▶ REQUIRED ACTION: Below are records with pictures in them. Output exactly the lines from the one with "You are a GUI" through the one with "Image resolution: width=1118", both included, and leave every picture out; give only those lines.

▶ INFORMATION PROVIDED:

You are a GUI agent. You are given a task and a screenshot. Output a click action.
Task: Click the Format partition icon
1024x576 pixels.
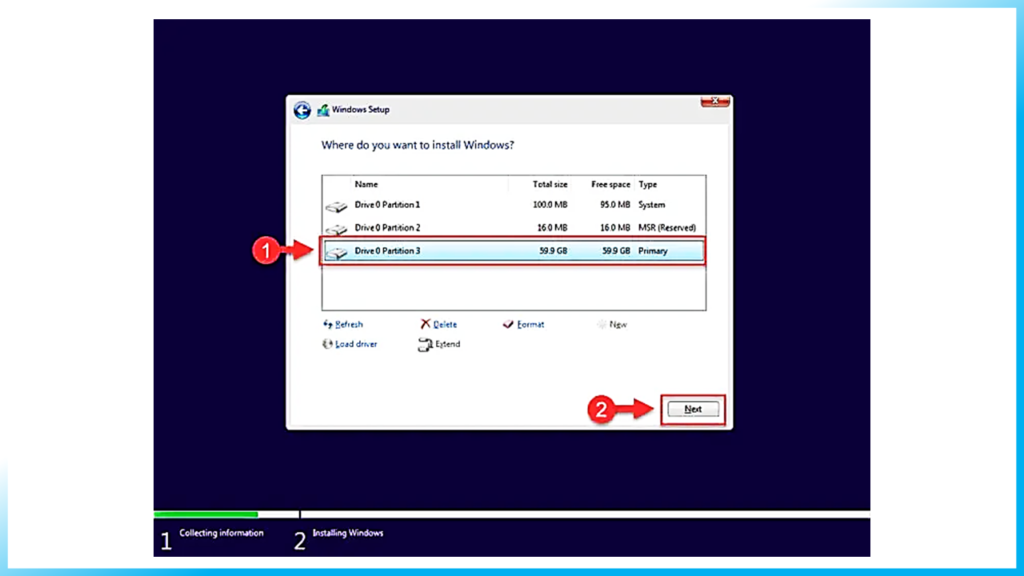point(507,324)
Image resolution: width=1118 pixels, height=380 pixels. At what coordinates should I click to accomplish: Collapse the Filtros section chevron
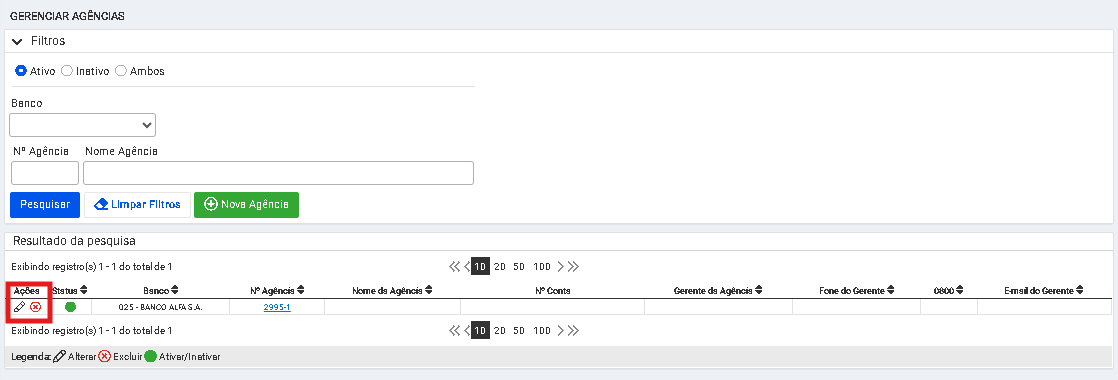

...

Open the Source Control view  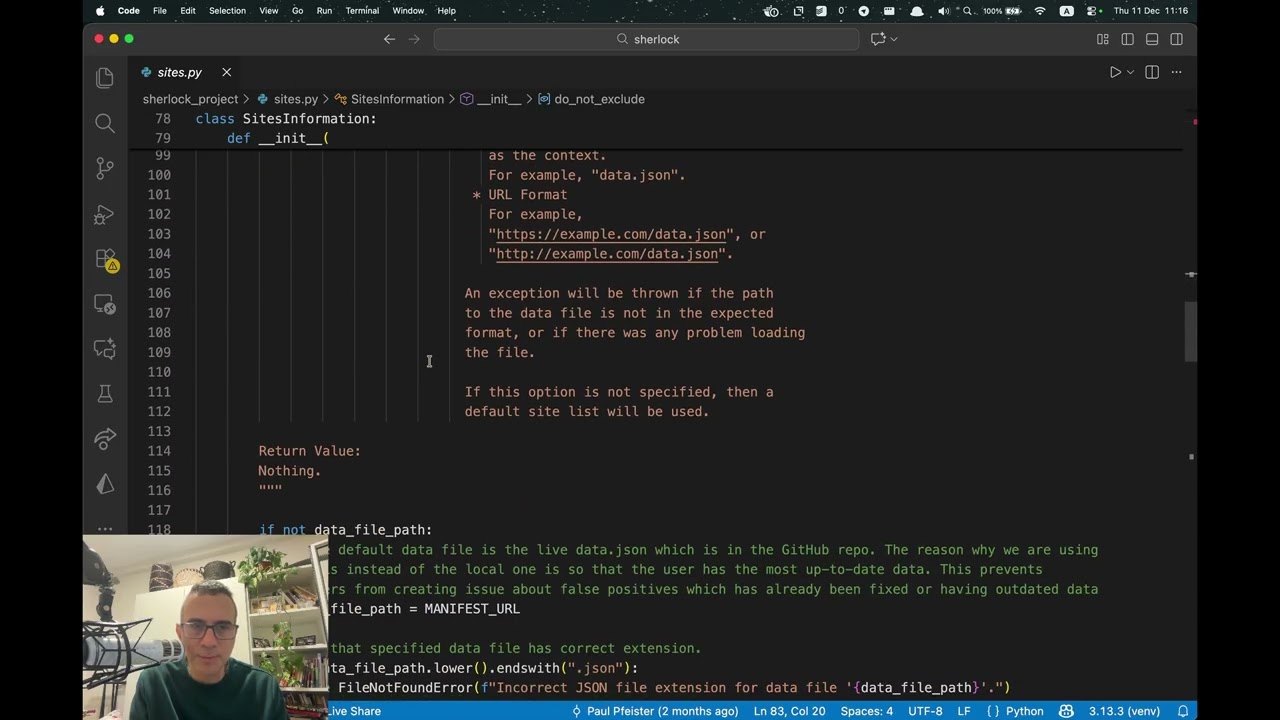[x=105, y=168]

* * *

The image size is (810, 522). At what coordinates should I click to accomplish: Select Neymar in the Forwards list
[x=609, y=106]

▶ SOLUTION TO THIS EXERCISE:
You are a GUI agent. You are given a task and a screenshot. Output a click action.
Task: Click the Format partition icon
1024x576 pixels.
point(507,324)
Image resolution: width=1118 pixels, height=380 pixels. At what coordinates should I click to accomplish: Collapse the Filtros section chevron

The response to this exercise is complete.